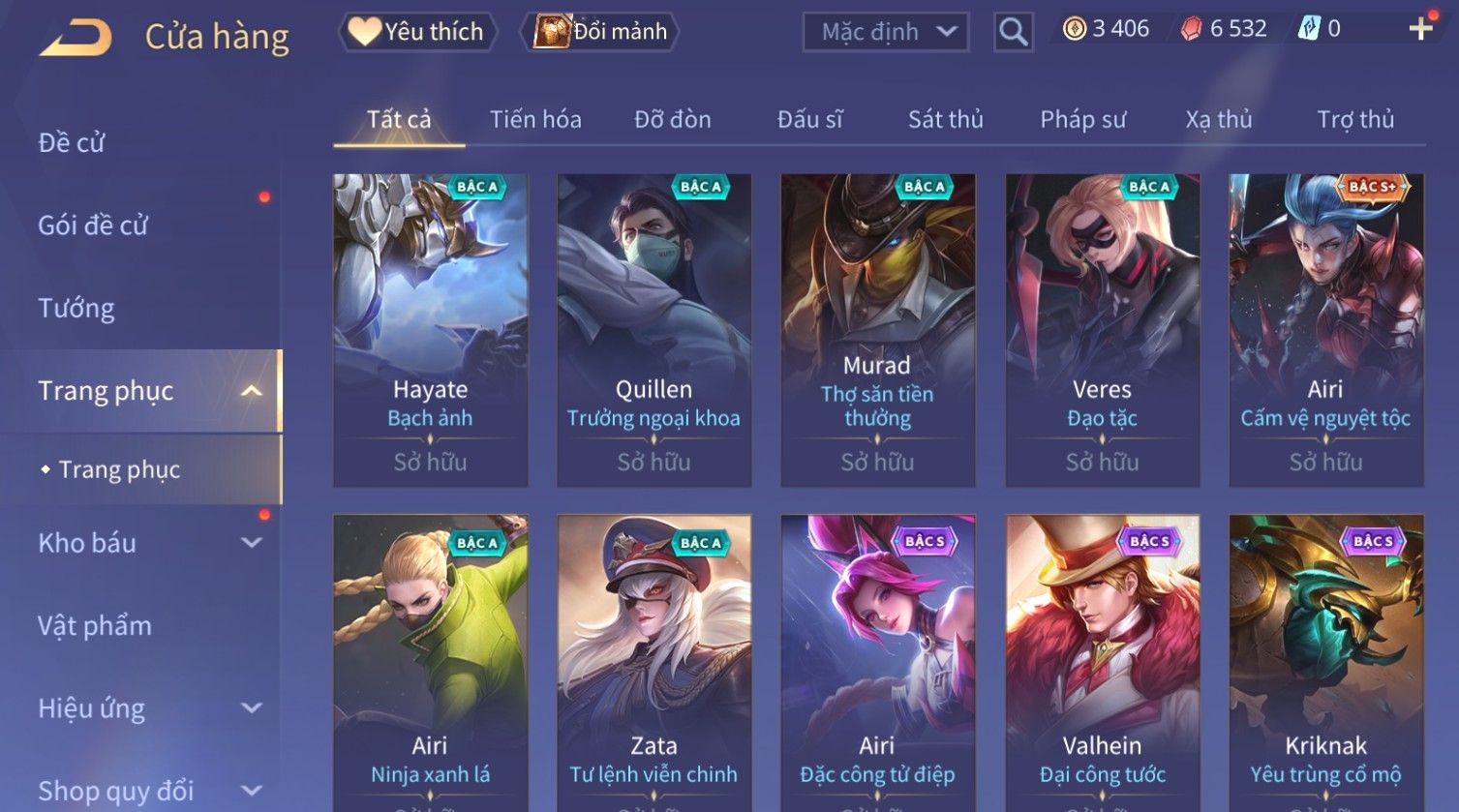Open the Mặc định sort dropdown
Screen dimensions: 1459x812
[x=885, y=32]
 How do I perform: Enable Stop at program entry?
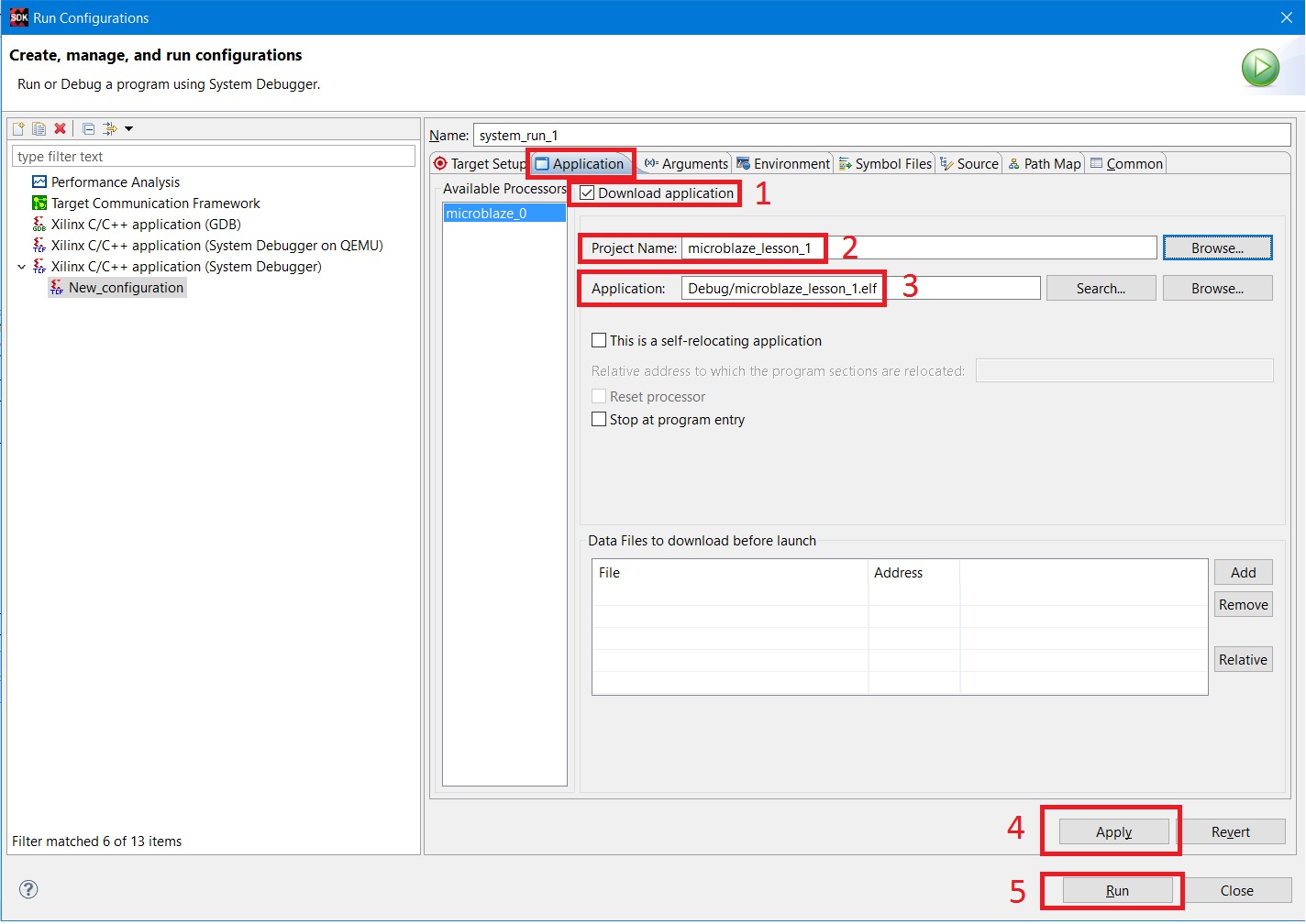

------------------------------------------------------------------------

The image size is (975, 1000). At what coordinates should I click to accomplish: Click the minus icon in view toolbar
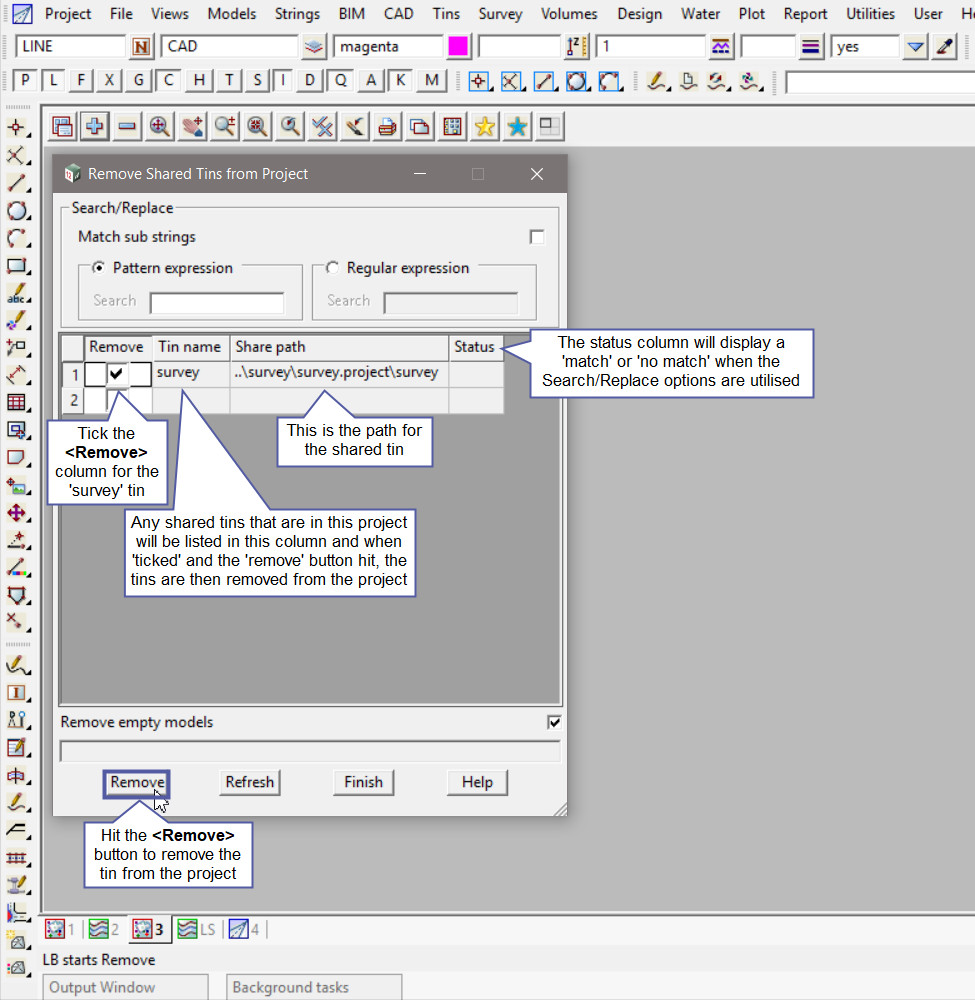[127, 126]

------------------------------------------------------------------------

:: Aim of the exercise ::
Tally the lines of the material above that contain the string "coordinates", treating case as significant. Give only the number.

:: Final result ::
1